GIVEN EXERCISE:
Copy out the lines below word for word, omitting the pictures.

┏━━

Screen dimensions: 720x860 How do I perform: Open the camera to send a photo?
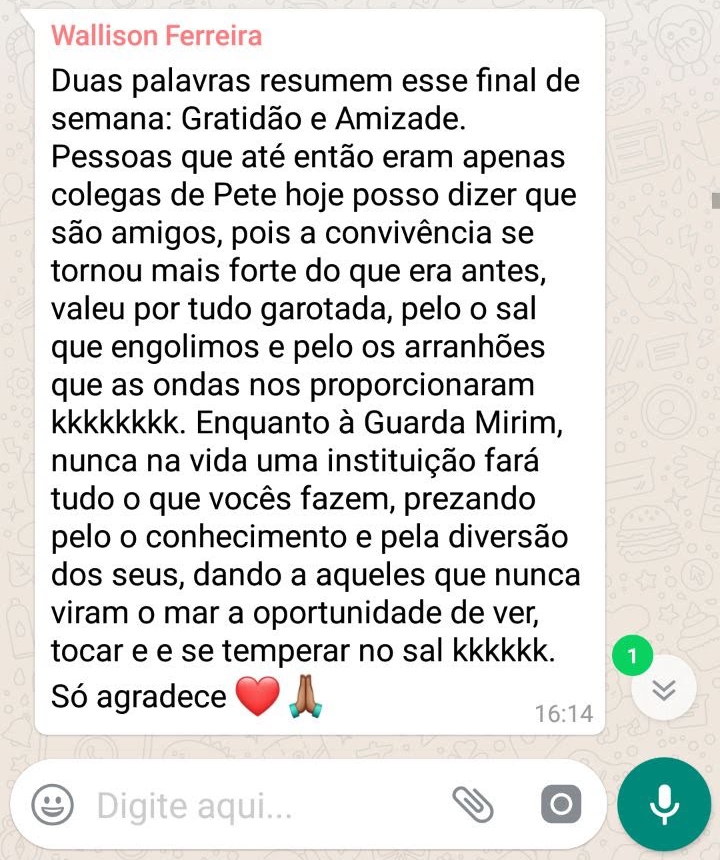pyautogui.click(x=561, y=804)
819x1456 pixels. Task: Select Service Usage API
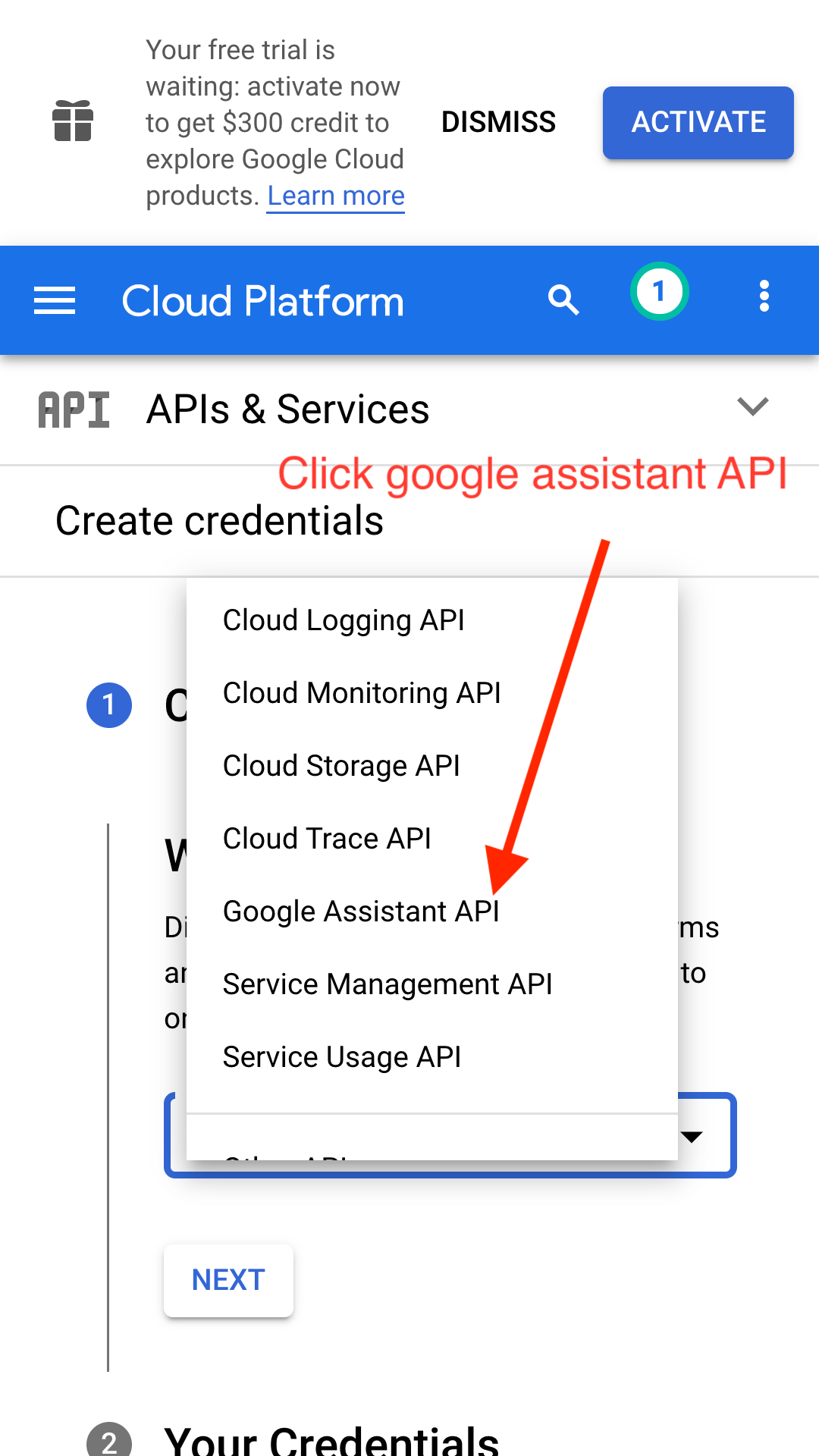342,1057
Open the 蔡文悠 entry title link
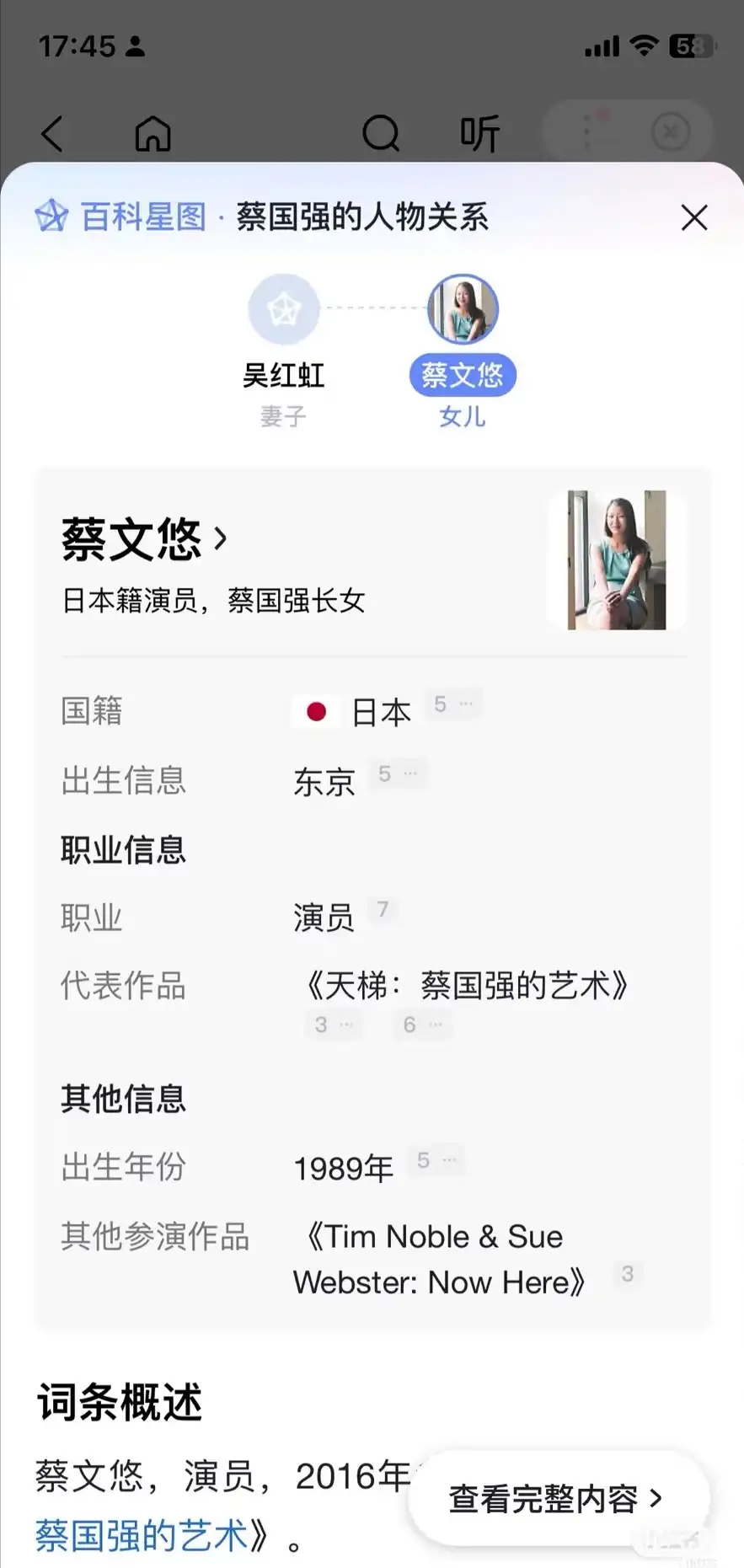The height and width of the screenshot is (1568, 744). point(143,539)
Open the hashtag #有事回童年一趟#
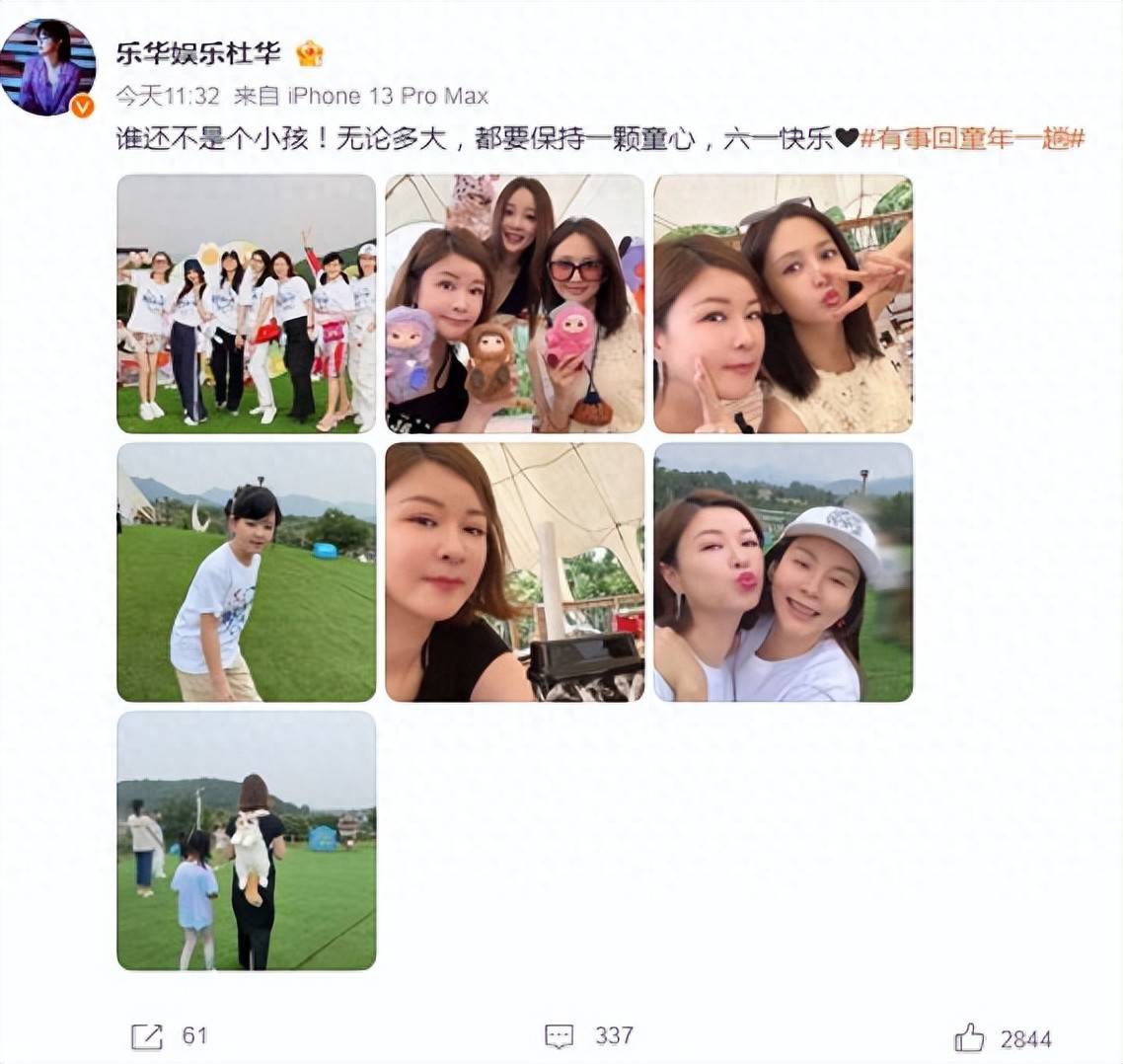Image resolution: width=1123 pixels, height=1064 pixels. click(x=972, y=138)
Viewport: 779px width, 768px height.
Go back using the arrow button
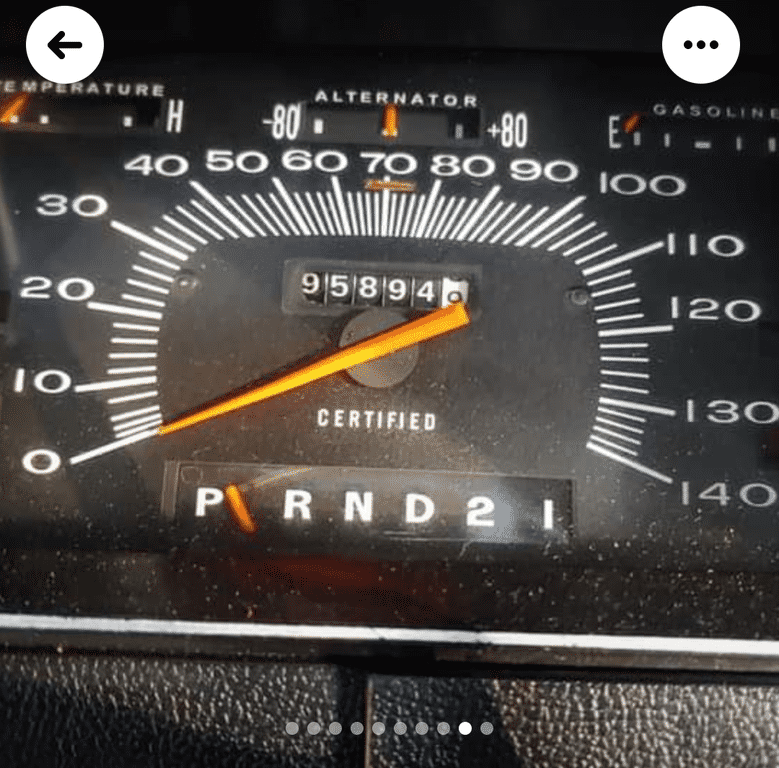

┗━━

THE RESULT:
Screen dimensions: 720x860 How do I perform: Open the camera to send a photo?
pyautogui.click(x=561, y=804)
819x1456 pixels. Task: Select Service Usage API
342,1057
Open the 蔡文悠 entry title link
The height and width of the screenshot is (1568, 744). point(143,539)
Open the hashtag #有事回童年一趟#
Image resolution: width=1123 pixels, height=1064 pixels. click(x=972, y=138)
Viewport: 779px width, 768px height.
Go back using the arrow button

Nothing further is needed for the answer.